Apart from sound acquisition enhancement from selected sound source directions in an acoustic space, a further advantage of microphone array systems in general is the ability to locate and track prominent sound sources in the acoustic space. Two common techniques of sound source location are known as the time difference of arrival (TDOA) method and the steered response power (SRP) method, which can be used either alone or in combination.
As mentioned above, microphone array beamforming techniques are commonly used to reduce the amount of reverberation captured by the transducers.
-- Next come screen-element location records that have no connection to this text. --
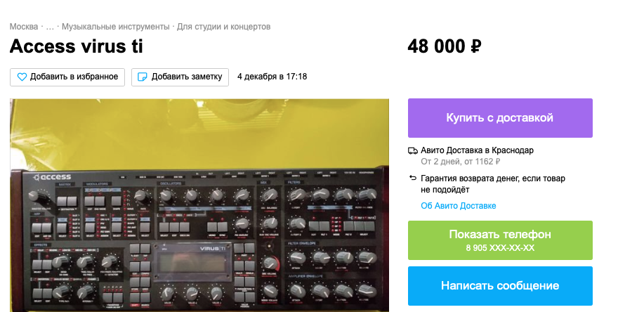Click the delivery truck icon
Image resolution: width=618 pixels, height=312 pixels.
click(x=413, y=150)
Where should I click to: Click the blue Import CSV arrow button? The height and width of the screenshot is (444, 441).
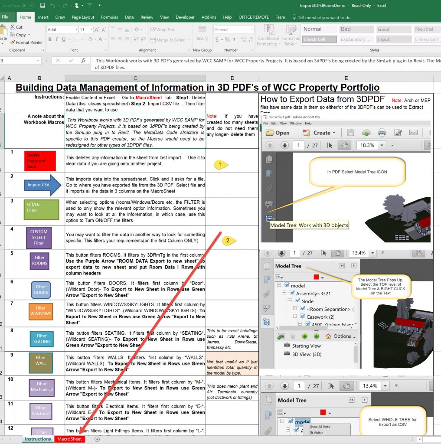[x=40, y=185]
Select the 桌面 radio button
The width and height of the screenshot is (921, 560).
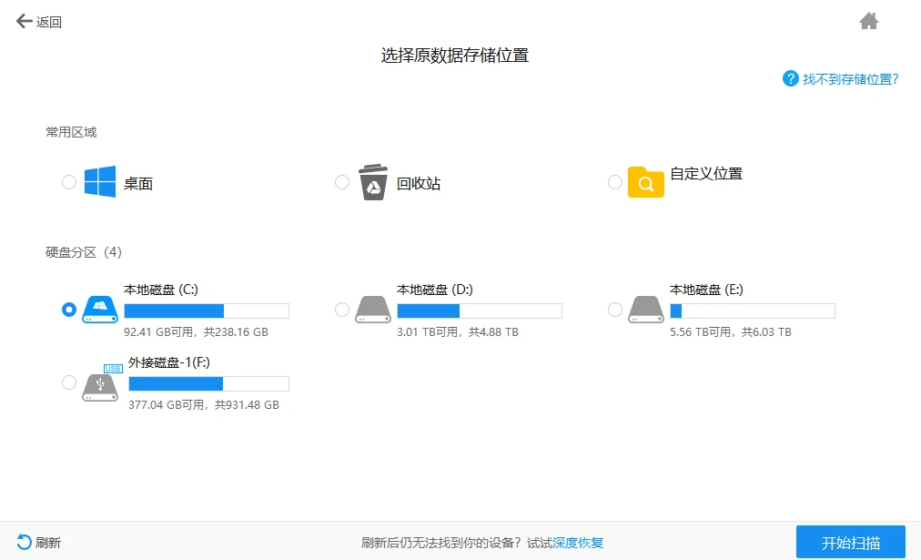[x=69, y=182]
Excessive reverberation negatively affects the intelligibility and quality of captured audio as perceived by human listeners, as well as the performance of automatic speech recognition and speech biometric systems. Reverberation is reduced by microphone array beamformers by reducing the contribution of sounds received from directions other than the target direction (i.e., where the “beam” is directed).
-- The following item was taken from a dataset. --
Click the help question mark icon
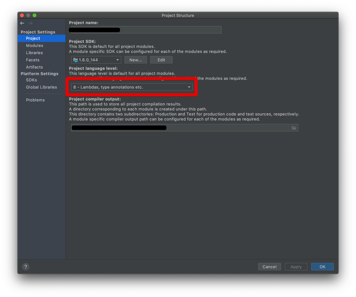 [x=25, y=266]
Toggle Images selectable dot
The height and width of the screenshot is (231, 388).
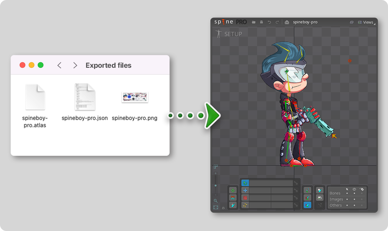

In scenarios having multiple sound sources, such as when a group of speakers are engaged in conversation, e.g. around a table, the sound source location or active speaker position in relation to the microphone array changes. In addition, more than one speaker may speak at a given time, producing a significant amount of simultaneous speech from different speakers in different directions relative to the array. Furthermore, more than one sound source may be located in the same general direction relative to the array and therefore cannot be discriminated solely using direction of arrival techniques, such as microphone array beamforming. In such a complex environment, the effective acquisition of target sound sources requires simultaneous beamforming in multiple directions in the reception space around the microphone array to execute the aforementioned data-adaptive technique. This requires fast and accurate processing techniques to enable the sound source location and robust beamforming techniques to mitigate the deleterious effects listed above. Even with an ideal implementation, if sound sources lie in the same direction relative to the array, these techniques will not suffice to discriminate between the sources, and real-world implementations still fall far short of the ideal.
Equally spaced array configurations (where the inter-element distances between the transducers are approximately equal) are known to have inherent limitations arising from the geometrical symmetry of their transducer arrangements, including increased pickup of sounds from untargeted directions through side lobes in their pickup patterns. These issues may be alleviated by using microphone arrays having asymmetric geometries. For example, U.S. Pat. No. 9,143,879 to McElveen provides for a directional microphone array having an asymmetric transducer geometry based on a mathematical sequence configured to enable scaling the array while maintaining asymmetric geometry. Prior art solutions have attempted to provide for distributed or non-equally spaced microphone arrays to improve sound acquisition from multiple sound sources falling outside an array plane. For example, U.S. Pat. No. 8,923,529 to McCowan provides for an array of microphone transducers that are arranged relative to each other in N-fold rotational symmetry and a beamformer that includes beamformer weights associated with one of a plurality of spatial reception sectors corresponding to the N-fold rotational symmetry of the microphone array. However, such solutions require additional prior knowledge and control of the array, such as the spatial locations of the array elements, and do not effectively accommodate real-world acoustic conditions, such as large reflective surfaces in the acoustic space.
The design of beamforming arrays needs to take into account multiple factors, such as the range of audio frequencies that need to be beamformed; the amount of ambient, reverberant noise that is anticipated; the distance to the nearest and furthest target source; the need for fixed, user-selected, or automatic steering; the angles that sounds may arrive at the array from in the horizontal and vertical directions; and the spatial resolution of the pickup pattern (i.e., how wide the main lobe of the pickup pattern is). As a consequence, beamforming arrays that are designed to operate in loud, cluttered, or dynamic environments from a distance more than approximately an arm's length away, tend to include tens or even hundreds of transducers.
The pickup patterns of real-world microphone beamformer arrays are known to be significantly different from estimations used in their design due to variations between microphones. Consequently, microphone arrays require calibration, which involves additional time, complication, and expense.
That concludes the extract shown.